### To do
Return exactly the lines below, starting with the one that has "Screen dimensions: 644x436" and going on through the one that has "Open more options on the top tweet".

=== Available records ===

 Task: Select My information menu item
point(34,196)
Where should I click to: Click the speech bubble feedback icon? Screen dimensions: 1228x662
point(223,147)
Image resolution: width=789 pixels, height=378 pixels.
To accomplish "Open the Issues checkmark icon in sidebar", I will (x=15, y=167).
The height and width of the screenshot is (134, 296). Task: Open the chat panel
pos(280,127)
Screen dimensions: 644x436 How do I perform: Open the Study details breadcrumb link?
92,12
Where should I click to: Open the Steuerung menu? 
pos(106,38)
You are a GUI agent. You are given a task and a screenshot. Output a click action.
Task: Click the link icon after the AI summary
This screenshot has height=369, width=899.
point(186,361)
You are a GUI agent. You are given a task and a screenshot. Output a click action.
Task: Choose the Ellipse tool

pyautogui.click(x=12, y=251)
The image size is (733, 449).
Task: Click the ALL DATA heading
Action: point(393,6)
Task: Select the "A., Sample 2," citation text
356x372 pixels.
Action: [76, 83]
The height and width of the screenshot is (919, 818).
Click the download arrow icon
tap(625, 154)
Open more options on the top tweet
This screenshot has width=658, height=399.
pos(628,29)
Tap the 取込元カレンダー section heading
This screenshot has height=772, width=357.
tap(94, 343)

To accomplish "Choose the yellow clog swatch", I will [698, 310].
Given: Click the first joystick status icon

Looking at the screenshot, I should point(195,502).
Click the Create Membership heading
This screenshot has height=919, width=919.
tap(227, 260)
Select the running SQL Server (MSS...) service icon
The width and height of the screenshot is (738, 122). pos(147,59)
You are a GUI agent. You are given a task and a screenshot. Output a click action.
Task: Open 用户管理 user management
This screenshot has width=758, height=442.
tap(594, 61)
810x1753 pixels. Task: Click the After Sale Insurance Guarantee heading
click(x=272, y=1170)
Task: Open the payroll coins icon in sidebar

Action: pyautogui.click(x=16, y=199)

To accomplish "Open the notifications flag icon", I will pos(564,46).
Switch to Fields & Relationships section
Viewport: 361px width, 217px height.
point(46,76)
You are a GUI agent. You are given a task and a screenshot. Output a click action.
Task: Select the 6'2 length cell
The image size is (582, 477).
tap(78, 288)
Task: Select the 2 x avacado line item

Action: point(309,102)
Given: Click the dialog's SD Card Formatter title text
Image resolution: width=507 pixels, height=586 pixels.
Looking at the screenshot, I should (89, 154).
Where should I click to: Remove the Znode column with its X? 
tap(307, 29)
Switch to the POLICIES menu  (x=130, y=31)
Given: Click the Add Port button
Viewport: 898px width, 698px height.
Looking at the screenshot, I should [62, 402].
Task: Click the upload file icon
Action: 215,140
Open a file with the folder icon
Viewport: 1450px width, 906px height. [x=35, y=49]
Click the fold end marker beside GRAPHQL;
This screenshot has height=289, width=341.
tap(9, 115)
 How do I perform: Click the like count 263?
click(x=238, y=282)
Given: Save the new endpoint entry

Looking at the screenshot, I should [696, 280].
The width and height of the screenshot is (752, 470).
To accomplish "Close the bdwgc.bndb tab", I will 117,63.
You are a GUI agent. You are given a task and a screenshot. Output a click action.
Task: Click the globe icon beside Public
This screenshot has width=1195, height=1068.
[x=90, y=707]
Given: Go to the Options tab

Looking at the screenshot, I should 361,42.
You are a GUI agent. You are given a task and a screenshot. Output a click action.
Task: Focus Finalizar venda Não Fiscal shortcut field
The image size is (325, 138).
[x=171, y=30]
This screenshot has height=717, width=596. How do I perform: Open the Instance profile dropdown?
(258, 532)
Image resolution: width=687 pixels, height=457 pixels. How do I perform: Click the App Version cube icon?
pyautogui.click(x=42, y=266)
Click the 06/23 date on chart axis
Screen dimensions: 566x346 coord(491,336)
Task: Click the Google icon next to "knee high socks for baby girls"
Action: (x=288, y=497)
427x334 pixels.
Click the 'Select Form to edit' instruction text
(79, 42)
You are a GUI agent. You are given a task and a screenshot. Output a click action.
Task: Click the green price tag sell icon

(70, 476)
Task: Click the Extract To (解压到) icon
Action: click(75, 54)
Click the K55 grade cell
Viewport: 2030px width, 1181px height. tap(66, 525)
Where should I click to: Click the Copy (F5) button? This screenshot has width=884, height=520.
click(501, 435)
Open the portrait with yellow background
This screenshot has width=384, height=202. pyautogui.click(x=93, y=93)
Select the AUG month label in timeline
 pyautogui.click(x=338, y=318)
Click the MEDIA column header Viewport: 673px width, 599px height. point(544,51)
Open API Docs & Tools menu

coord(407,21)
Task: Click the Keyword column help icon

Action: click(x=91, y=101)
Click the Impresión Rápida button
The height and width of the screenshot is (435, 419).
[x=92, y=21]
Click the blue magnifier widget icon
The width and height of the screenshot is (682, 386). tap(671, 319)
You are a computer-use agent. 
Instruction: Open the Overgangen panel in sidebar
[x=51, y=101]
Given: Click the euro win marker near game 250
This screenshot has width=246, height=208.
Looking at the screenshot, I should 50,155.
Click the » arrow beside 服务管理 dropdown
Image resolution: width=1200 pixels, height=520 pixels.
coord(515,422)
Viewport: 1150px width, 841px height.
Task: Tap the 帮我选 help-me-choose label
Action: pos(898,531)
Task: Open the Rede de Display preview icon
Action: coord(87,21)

===

### Your solution
Screen dimensions: 644x436 How do I perform: Open the Study details breadcrumb link?
92,12
Where should I click to: Open the Steuerung menu? 
pos(106,38)
You are a GUI agent. You are given a task and a screenshot. Output a click action.
Task: Click the link icon after the AI summary
This screenshot has height=369, width=899.
point(186,361)
You are a GUI agent. You are given a task and a screenshot. Output a click action.
Task: Choose the Ellipse tool

pyautogui.click(x=12, y=251)
The image size is (733, 449).
Task: Click the ALL DATA heading
Action: point(393,6)
Task: Select the "A., Sample 2," citation text
356x372 pixels.
Action: [76, 83]
The height and width of the screenshot is (919, 818).
Click the download arrow icon
tap(625, 154)
Open more options on the top tweet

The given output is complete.